Mathematical Problems in Engineering
Volume 2010 (2010), Article ID 242567, 16 pages
doi:10.1155/2010/242567
Research Article

An Expectation Maximization Algorithm to Model Failure Times by Continuous-Time Markov Chains

1Department of Mathematics, Faculty of Science, Xi'an Jiaotong University, Xi'an, Shaanxi 710049, China
2School of Electrical Engineering, Xi'an Jiaotong University, Xi'an, Shaanxi 710049, China

Received 5 June 2010; Revised 28 July 2010; Accepted 29 July 2010

Academic Editor: Ming Li

Copyright © 2010 Qihong Duan et al. This is an open access article distributed under the Creative Commons Attribution License, which permits unrestricted use, distribution, and reproduction in any medium, provided the original work is properly cited.

Abstract

In many applications, the failure rate function may present a bathtub shape curve. In this paper, an expectation maximization algorithm is proposed to construct a suitable continuous-time Markov chain which models the failure time data by the first time reaching the absorbing state. Assume that a system is described by methods of supplementary variables, the device of stage, and so on.
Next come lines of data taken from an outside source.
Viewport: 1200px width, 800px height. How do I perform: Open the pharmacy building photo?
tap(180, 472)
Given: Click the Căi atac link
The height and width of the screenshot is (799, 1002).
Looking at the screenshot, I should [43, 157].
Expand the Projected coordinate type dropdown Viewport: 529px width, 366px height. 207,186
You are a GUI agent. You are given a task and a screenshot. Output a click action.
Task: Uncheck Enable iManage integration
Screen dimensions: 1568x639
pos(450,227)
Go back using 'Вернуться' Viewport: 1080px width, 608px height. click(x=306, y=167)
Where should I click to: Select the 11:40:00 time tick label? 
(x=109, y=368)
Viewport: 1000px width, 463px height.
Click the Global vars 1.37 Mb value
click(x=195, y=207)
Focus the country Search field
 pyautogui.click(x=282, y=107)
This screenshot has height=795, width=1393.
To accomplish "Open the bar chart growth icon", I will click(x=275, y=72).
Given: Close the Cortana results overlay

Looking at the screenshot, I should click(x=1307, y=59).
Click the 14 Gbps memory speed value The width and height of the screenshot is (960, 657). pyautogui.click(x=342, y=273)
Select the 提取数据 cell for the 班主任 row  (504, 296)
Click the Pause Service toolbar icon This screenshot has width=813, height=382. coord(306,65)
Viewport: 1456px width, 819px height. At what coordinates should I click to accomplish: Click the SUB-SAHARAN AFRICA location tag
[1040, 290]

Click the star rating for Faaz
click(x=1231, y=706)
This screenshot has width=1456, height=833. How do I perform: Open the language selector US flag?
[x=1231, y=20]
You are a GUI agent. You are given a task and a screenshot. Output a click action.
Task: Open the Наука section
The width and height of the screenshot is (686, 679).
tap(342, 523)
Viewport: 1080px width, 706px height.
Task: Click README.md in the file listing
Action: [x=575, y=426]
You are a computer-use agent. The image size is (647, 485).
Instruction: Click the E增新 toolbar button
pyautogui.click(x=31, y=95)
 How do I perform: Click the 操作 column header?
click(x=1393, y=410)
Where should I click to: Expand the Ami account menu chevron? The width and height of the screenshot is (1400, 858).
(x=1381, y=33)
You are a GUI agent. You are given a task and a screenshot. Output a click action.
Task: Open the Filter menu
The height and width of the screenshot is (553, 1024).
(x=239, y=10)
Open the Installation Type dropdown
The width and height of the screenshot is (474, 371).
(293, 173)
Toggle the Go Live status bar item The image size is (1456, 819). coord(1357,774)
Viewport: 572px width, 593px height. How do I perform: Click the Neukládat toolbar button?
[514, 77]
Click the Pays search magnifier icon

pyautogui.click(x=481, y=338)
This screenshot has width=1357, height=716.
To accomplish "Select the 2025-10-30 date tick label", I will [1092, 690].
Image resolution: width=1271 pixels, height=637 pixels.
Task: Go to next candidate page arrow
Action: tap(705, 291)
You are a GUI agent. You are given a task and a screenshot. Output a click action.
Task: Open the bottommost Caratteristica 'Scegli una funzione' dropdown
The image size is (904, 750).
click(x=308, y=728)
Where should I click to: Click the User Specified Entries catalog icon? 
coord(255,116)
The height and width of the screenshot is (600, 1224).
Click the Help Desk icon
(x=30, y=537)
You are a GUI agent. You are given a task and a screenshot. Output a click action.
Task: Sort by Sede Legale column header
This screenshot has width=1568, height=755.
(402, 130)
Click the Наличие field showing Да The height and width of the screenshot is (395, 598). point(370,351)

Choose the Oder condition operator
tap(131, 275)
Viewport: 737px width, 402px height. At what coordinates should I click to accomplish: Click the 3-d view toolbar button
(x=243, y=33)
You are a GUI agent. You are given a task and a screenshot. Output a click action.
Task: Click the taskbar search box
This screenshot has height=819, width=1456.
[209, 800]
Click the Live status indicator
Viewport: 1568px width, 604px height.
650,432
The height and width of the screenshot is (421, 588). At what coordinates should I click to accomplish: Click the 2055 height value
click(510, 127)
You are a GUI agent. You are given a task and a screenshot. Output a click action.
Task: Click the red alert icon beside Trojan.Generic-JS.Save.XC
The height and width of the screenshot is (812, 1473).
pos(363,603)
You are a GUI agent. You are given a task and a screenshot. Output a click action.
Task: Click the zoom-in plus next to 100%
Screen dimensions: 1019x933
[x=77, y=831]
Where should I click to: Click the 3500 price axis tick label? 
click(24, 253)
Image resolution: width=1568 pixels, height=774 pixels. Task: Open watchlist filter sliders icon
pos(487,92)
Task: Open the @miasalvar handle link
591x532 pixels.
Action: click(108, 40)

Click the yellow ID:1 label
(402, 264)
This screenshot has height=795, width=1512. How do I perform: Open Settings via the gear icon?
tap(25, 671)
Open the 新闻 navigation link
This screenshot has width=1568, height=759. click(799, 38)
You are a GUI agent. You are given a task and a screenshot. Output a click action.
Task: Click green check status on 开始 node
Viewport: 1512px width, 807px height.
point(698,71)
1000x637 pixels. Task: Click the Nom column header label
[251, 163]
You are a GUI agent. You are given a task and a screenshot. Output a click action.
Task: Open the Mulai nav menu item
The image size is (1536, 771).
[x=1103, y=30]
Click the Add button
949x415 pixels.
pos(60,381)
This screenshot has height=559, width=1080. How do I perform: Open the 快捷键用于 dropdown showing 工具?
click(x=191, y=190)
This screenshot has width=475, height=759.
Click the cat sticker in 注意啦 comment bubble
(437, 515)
Given a data set, the maximum likelihood estimators of the initial distribution and the infinitesimal transition rates of the Markov chain can be obtained by our novel algorithm. Suppose that there are m transient states in the system and that there are n failure time data. The devised algorithm only needs to compute the exponential of m×m upper triangular matrices for O(nm2) times in each iteration. Finally, the algorithm is applied to two real data sets, which indicates the practicality and efficiency of our algorithm.